## Exercise objective
Count the lines in the listing below that contain the word "logo" and reply with only that number.

Items stored from a collection
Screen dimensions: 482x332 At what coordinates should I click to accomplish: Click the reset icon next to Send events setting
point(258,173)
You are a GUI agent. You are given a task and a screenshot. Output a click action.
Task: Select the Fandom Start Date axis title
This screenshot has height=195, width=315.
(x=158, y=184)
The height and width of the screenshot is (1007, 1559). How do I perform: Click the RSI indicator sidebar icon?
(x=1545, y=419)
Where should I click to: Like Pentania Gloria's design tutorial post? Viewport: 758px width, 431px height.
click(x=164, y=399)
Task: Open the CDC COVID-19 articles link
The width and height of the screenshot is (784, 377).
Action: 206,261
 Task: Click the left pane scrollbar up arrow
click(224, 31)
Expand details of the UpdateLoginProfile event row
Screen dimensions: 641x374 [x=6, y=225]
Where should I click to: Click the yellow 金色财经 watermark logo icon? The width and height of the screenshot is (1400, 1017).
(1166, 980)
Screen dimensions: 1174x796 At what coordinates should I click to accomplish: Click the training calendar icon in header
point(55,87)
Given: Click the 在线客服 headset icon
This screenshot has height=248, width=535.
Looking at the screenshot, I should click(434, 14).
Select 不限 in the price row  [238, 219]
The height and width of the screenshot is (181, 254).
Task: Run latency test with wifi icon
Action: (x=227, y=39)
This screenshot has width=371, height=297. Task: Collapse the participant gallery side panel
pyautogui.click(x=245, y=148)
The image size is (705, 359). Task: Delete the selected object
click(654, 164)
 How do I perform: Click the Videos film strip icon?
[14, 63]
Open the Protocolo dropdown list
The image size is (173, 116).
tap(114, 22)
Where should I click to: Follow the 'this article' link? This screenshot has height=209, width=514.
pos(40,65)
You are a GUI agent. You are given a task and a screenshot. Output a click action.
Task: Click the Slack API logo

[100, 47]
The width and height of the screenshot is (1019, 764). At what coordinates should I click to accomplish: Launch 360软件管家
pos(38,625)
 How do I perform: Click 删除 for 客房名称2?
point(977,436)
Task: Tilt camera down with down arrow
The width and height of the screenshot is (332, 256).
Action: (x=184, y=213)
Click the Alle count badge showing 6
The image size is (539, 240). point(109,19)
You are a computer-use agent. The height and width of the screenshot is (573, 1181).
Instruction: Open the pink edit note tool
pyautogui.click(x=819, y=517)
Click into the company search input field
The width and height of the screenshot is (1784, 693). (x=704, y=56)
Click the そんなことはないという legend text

## Written response
2